“I sincerely believe that’s not why they’ve held on to you, Mr. Cullen. I doubt after the passage of years that you know anything they’d be interested in, that optics couldn’t figure out. I do think you’ve been a puzzle to them. And that’s a bit of a wedge, Mr. Cullen. Maybe you can do more than survive. Maybe you can do some good for the wider situation.”
“I don’t know anything about any situation. I just want out of here. I’m nobody, do you understand? I’ve got nothing for them.”
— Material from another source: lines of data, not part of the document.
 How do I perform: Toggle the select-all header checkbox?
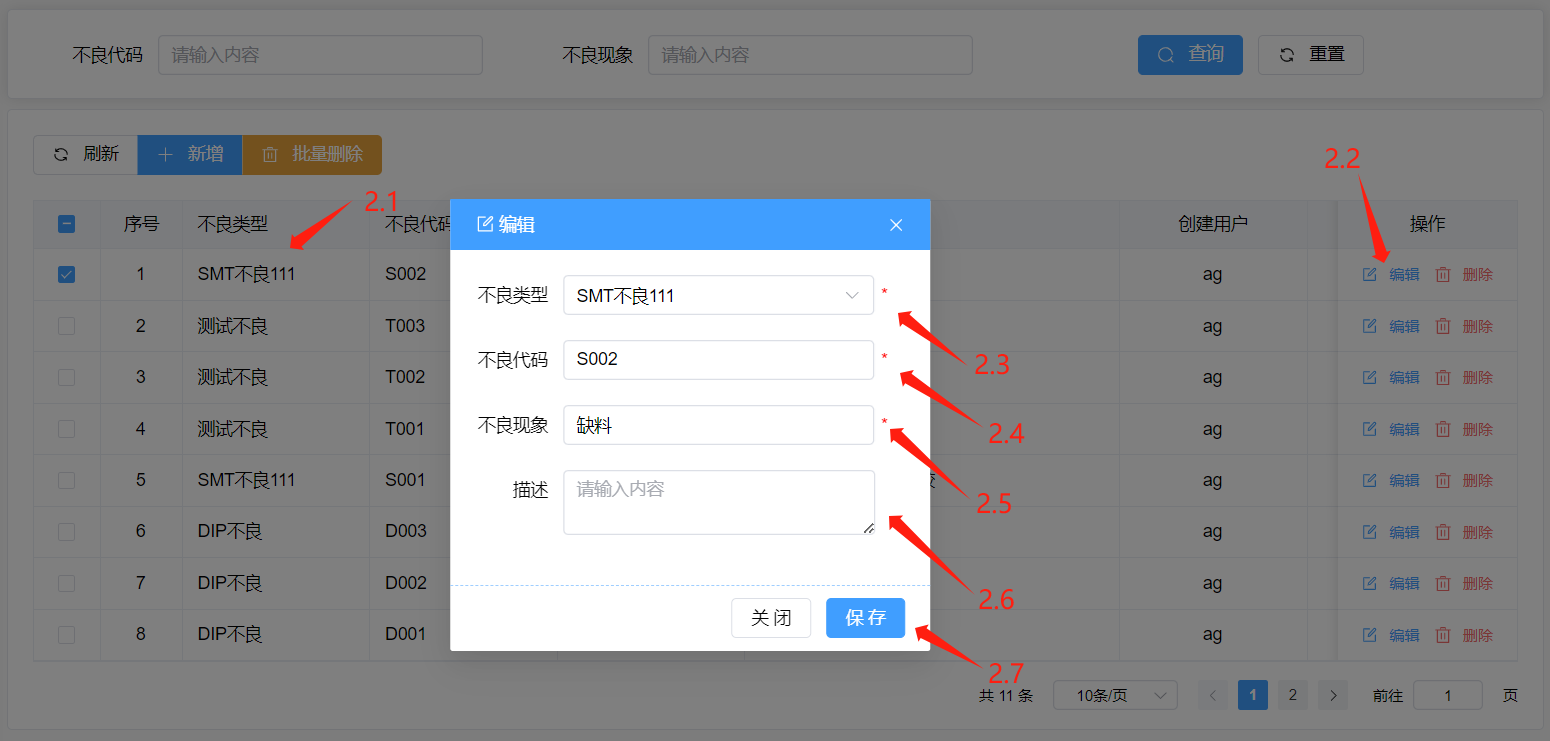[x=67, y=225]
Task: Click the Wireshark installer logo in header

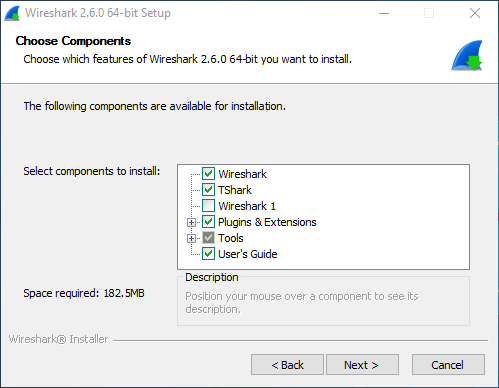Action: [467, 56]
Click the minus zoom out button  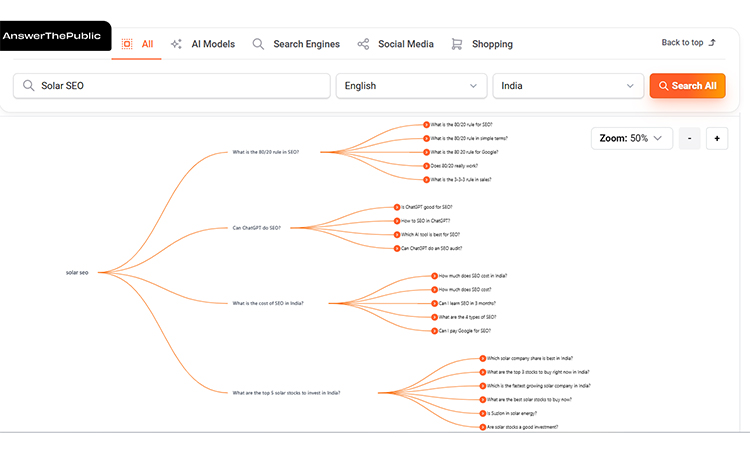(689, 139)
“I don’t know what you’re capable of—yet—but I think a man who’s held up through what you’ve been through is something more than nobody. I can’t change everything. I can’t undo what’s happened. But I can give you a way forward from here.”
Cullen stood, silent, at about arm’s length.
“Well, Mr. Cullen? Will you listen to me?”
A shaggy-headed nod. Arms folded, as if the overheated air had an edge of chill.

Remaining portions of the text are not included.